While millions of children lie their heads down on Christmas Eve in anticipation of Santa Claus, there is another group of people that won’t feel so fortunate. They will lay their heads down somewhere, at some point during the night, and wonder how and why their life has turned into what it has become. Christmas time will not be filled with joy, peace or happiness. It will be a time of self-loathing filled with apathy. It’s not difficult to remember all the Christmas days I spent as an addict. I just wanted to get through it. I didn’t want the constant reminders of better times. I didn’t even remember what peaceful felt like. Every day was an internal struggle, a constant battle within myself questioning every decision I had ever made that led me to this point, and it all came rushing to the surface during a time I knew I was supposed to put on a smile on my face and feel happy when the opposite was true.

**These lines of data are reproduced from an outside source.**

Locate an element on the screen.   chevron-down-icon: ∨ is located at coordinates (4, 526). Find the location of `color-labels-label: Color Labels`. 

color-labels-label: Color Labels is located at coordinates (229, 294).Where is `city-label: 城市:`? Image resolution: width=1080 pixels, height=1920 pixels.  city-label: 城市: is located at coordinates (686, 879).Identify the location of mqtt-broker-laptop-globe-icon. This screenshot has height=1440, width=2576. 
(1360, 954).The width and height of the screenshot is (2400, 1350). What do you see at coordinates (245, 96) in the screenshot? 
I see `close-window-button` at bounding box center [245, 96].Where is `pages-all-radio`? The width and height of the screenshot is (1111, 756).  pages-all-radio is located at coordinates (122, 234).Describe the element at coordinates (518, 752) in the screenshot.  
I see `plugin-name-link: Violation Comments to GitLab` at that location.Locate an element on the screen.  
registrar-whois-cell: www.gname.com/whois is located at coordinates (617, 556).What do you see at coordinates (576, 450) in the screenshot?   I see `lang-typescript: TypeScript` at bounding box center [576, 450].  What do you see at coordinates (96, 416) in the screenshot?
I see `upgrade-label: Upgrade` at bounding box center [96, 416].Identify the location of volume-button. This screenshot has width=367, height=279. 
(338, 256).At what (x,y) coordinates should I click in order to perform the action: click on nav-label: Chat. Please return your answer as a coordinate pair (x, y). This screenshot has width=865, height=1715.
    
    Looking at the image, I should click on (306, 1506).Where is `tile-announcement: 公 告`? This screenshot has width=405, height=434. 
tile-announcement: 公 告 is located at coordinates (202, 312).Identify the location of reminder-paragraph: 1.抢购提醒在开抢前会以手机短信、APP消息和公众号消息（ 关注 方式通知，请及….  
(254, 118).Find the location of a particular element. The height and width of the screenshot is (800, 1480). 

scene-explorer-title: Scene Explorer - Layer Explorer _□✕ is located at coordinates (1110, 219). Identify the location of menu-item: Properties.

My parents went through similar emotions as they put up their front and attempted to find joy during a time in which they were constantly worried about their son’s life. During the last few years of my addiction, my brother and sister stayed away from the scene altogether. I would attempt to get through the day with my parents, all the while knowing I was the reason their other children wouldn’t come home and visit. I would save my best lies for Christmas in a futile attempt to convince my family that everything was fine, that I was doing better. I remember one Christmas in particular, where I convinced my parents to go see a movie on Christmas day. I passed out, high as a kite, for nearly the entire runtime, and then in the car ride home talked about how much I enjoyed the film. I may have caught the last 5 minutes, and my parents were aware. I’ll never forget the tears that ran down their eyes after something that was intended to be escapism and fun. They were lost, and so was I.
Which gets me back to my original question. What is first on your list this year for Christmas? If you are reading this and struggling with addiction and need help, or if you are reading this and love someone who does, there can only be one choice.
As I write this, I am eagerly awaiting a vacation with my family, and they are eagerly awaiting time with me as well. That in of itself is my Christmas miracle, and it can be yours too.
If you or someone you know is struggling with addiction and needs help, then you have already found #1 on your list this year so future Christmas’ isn’t filled with apathy, but with the joy, peace, and happiness intended.